**QUESTÕES DO MATERIAL:**
- 1) Por favor, redigite do texto selecionado tudo desde "A criança tem" até "manter a gravidez.".
- 2) Qual é o nome da promotora do caso mencionada no texto selecionado?

A medida foi autorizada pela juíza Joana Ribeiro Zimmer, que ao apreciar o pedido, comparou a proteção da saúde da menor com à proteção do feto. 

Agora, o acolhimento da menor tinha outro motivo: “O risco é que a mãe efetue algum procedimento para operar a morte do bebê”, anotou a magistrada.

A criança tem sido mantida em um abrigo há mais de um mês para evitar que faça um aborto legal. 

Durante uma audiência judicial relacionada ao caso, realizada em 9 de maio, a juíza Zimmer defendeu a manutenção da gravidez e a possibilidade de um parto antecipado. 

Na gravação da audiência foi obtida pela reportagem, a juíza propõe à criança que mantenha a gravidez por mais “uma ou duas semanas, para aumentar a chance de sobrevida do feto. 

“Você suportaria ficar mais um pouquinho?”, questiona a juíza para a criança.  

A promotora do caso, Mirela Dutra Alberton, também tentou convencer a menina a manter a gravidez. 

“A gente mantinha mais uma ou duas semanas apenas a tua barriga, porque, para ele ter a chance de sobreviver mais, ele precisa tomar os medicamentos para o pulmão se formar completamente”.

**INFORMAÇÕES FORNECIDAS:**
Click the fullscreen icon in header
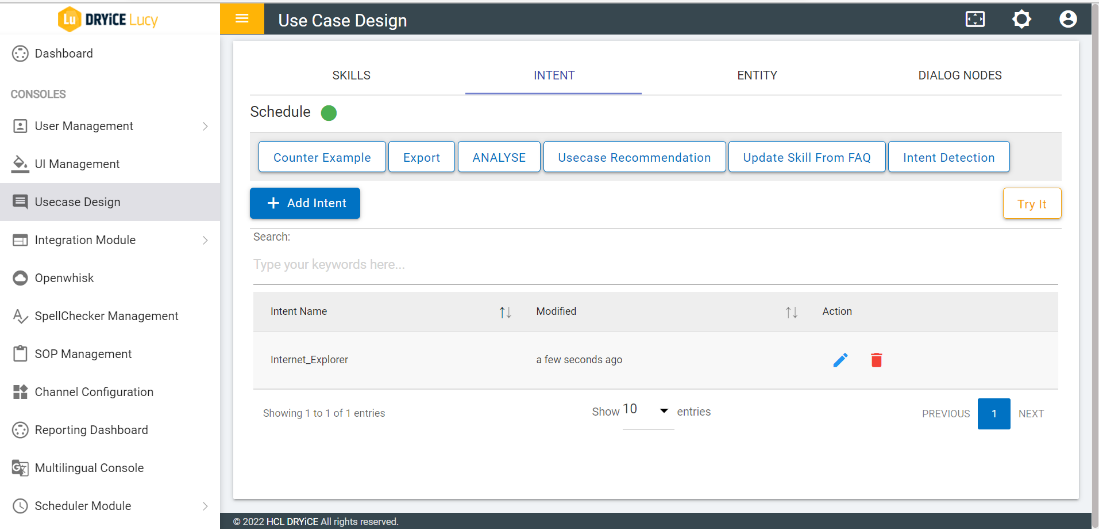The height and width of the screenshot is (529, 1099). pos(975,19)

* * *

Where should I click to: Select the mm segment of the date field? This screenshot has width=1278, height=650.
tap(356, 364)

**RESPOSTAS FORNECIDAS:**
- 1)
A criança tem sido mantida em um abrigo há mais de um mês para evitar que faça um aborto legal. 

Durante uma audiência judicial relacionada ao caso, realizada em 9 de maio, a juíza Zimmer defendeu a manutenção da gravidez e a possibilidade de um parto antecipado. 

Na gravação da audiência foi obtida pela reportagem, a juíza propõe à criança que mantenha a gravidez por mais “uma ou duas semanas, para aumentar a chance de sobrevida do feto. 

“Você suportaria ficar mais um pouquinho?”, questiona a juíza para a criança.  

A promotora do caso, Mirela Dutra Alberton, também tentou convencer a menina a manter a gravidez.

- 2) Mirela Dutra Alberton.